=== Given text ===
Johann Nepomuk Hummel (1778-1837) Piano Concerto No. 3 in B minor, Op. 89

I. Allegro moderato
II. Larghetto 16:55
III. Finale: Vivace 24:48

Stephen Hough, piano
English Chamber Orchestra
Bryden Thomson, conductor

Johann Nepomuk Hummel (November 14, 1778 -- October 17, 1837) was an Austrian composer and virtuoso pianist. His music reflects the transition from the Classical to the Romantic musical era.

Hummel was born in Pressburg, Kingdom of Hungary, then a part of the Austrian Habsburg Monarchy (now Bratislava in Slovakia). His father, Johannes Hummel, was the director of the Imperial School of Military Music in Vienna and the conductor there of Emanuel Schikaneder's theatre orchestra at the Theater auf der Wieden; his mother, Margarethe Sommer Hummel, was the widow of the wigmaker Josef Ludwig. He was named after St John of Nepomuk. Wolfgang Amadeus Mozart offered the boy music lessons at the age of eight after being impressed with his ability. Hummel was taught and housed by Mozart for two years free of charge and made his first concert appearance at the age of nine at one of Mozart's concerts.

Hummel's father then took him on a European tour, arriving in London where he received instruction from Muzio Clementi and staying there for four years before returning to Vienna. In 1791, Joseph Haydn, who was in London at the same time as young Hummel, composed a sonata in A flat for Hummel, who gave its first performance in the Hanover Square Rooms in Haydn's presence. When Hummel finished, Haydn reportedly thanked the young man and gave him a guinea.

The outbreak of the French Revolution and the following Reign of Terror caused Hummel to cancel a planned tour through Spain and France. Instead, he returned to Vienna, giving concerts along his route. Upon his return to Vienna he was taught by Johann Georg Albrechtsberger, Joseph Haydn, and Antonio Salieri.

=== Exercise tasks ===
A – Name everyone who, according to the Hummel passage, taught or instructed Hummel.
B – Please write out the stretch of the Hummel passage from "Hummel's father then" through "him a guinea.".
The lines after the Hummel passage aren't needed.

=== Extracted entries ===
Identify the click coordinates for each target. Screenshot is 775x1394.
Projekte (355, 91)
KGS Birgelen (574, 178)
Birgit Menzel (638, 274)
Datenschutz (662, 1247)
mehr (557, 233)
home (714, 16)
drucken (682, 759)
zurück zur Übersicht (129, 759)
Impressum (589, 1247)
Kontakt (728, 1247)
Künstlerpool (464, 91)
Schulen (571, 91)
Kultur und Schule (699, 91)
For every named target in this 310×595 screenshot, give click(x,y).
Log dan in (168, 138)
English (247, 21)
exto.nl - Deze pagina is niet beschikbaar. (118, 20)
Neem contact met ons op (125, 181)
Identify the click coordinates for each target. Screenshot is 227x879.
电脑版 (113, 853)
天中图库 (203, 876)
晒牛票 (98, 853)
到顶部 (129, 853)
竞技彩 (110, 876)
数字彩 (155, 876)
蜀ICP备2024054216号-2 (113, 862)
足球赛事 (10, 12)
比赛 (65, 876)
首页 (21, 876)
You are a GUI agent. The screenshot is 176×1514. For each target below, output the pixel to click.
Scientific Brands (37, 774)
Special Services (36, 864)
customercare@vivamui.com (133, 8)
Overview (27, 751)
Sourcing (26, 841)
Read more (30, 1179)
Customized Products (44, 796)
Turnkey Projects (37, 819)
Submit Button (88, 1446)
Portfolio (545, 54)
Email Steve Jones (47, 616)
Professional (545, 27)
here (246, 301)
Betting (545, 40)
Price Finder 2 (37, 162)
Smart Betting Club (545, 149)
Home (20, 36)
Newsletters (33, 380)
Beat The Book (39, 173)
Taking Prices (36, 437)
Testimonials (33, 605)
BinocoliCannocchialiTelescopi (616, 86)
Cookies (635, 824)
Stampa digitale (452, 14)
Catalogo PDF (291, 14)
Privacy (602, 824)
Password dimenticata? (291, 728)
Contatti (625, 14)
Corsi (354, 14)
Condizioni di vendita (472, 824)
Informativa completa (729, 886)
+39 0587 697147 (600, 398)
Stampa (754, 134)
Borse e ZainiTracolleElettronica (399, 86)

=== Solution list ===
A – Wolfgang Amadeus Mozart, Muzio Clementi, Johann Georg Albrechtsberger, Joseph Haydn, Antonio Salieri

B –
Hummel's father then took him on a European tour, arriving in London where he received instruction from Muzio Clementi and staying there for four years before returning to Vienna. In 1791, Joseph Haydn, who was in London at the same time as young Hummel, composed a sonata in A flat for Hummel, who gave its first performance in the Hanover Square Rooms in Haydn's presence. When Hummel finished, Haydn reportedly thanked the young man and gave him a guinea.